Most interesting comments and a basically good if not, IMO, a strong enough incictment of the process. Like so many others, it looks suspiciously manipulable. That said, either the author has, or I have, some confusion as to labeling. I have been involved in or close to agriculture for almost seventy years --- the article deals with atrazine, which it refers to as a herbicide --- a weed killer. Weeds are plants. At the end it refers to it as a pesticide ????? I have always thought "pesticide" and "insecticide" were synonymous ---- weeds can be pests, and so can fungi sometimes, but it seems to me to be confusing to use "herbicide" and "pesticide" as synonyms.
Can some erudite CD'er please enlighten me on this matter?
dh
This is my uneducated 2 cents worth: some years back I believe pesticide and insecticide were generally thought of as synonyms,however in the industry, for some time now, pesticide is the term for all inclusive use of chemicals on plants.
In Mark Shapiro's book Exposed the Toxic Chemistry of Everyday Life and Whats at Stake for American Power, he illustrates the general failure of the EPA and FDA and other regulatory agencies to protect us from a plethora of toxic chemical exposures; especially, like atrazine, chemicals that have been banned in the EU and some even in China. That products manufactured in China often have two different compositional molecular structures, one for the EU where the standards are much more restrictive for toxic chemical exposure, and the US market, where we will accept almost any level of toxicity in manufactured products. There are two different standards in play, in the EU chemicals have to be proven to be safe, and in the US chemicals have to be demonstrated to be a health hazard. In an interview with Shapiro on Fresh Air he was queried why the discrepancy, he said that the only thing he could surmise was that in the EU governments are intimately involved with regulating the cost structures for health care and have a financial stake in maintaining the health of their citizens, whereas, in the US health care, and consequently, sickness contribute to the GDP. Atrazine in our water not a problem here, its good for the economy. Health care reform, ridiculous, that would require taking on so many hydra headed issues beyond just access and affordability. So when you at Walmart buying your Round-Up to spray on your weeds, think about who paid for that research and the new and improved marketing campaign by Monsanto that they are a green company. If you haven't bothered, read Rachel Carson it is still relevant.

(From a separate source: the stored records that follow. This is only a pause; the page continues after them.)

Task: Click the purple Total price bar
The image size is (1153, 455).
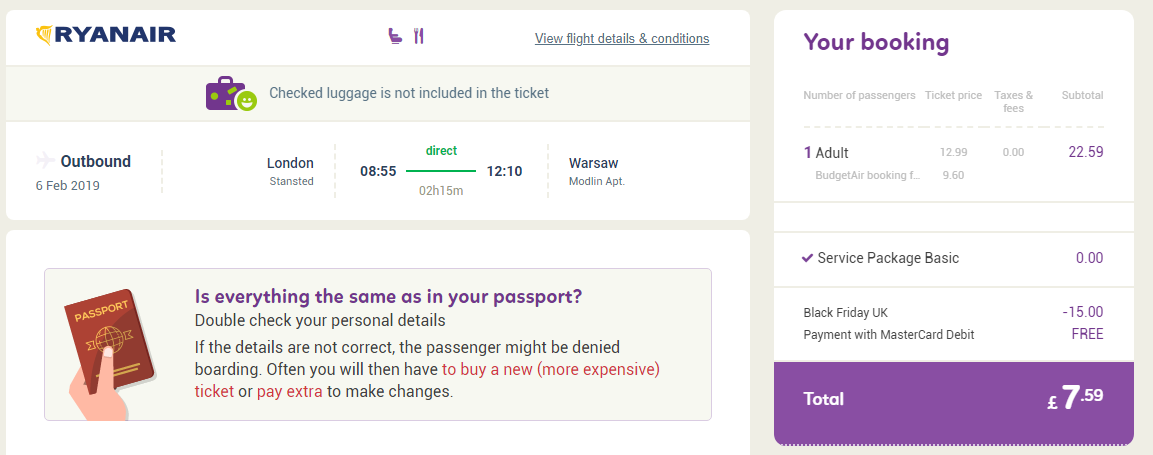Action: [x=954, y=401]
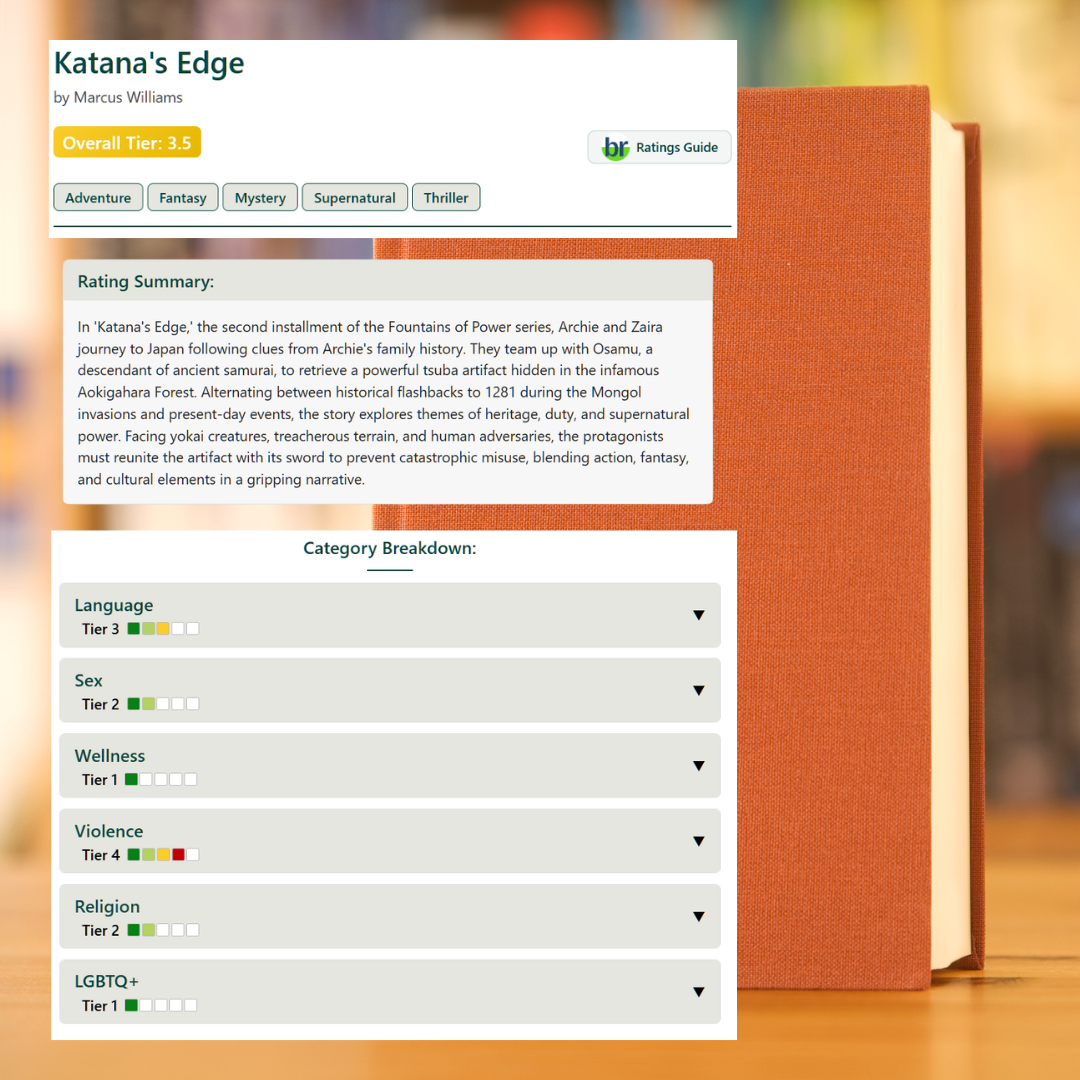Select the Adventure genre tag
1080x1080 pixels.
tap(98, 198)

We can't poison everything around us and expect to remain above the fray.
On health care, the EU only goes so far. Most of it is cared for by each nation and there are varieties of universal health care. You are right that the EU generally does a good job on regulating chemicals and health care costs unlike the US. Throughout Europe, there is a mixture of socialism and regulated capitalism unlike the US where even regulated capitalism is viewed as "communism". Unfortunately, with some of the financial woes, and the EU does not have a great record on finance either, the health care systems of each of those nations is in danger of slipping into privatization and collapse. However, I think that the voters there will see to it that their pols don't go the way of the US on that. You should also note that unlike the US, alternative medicine is more commonplace and less restricted in Europe.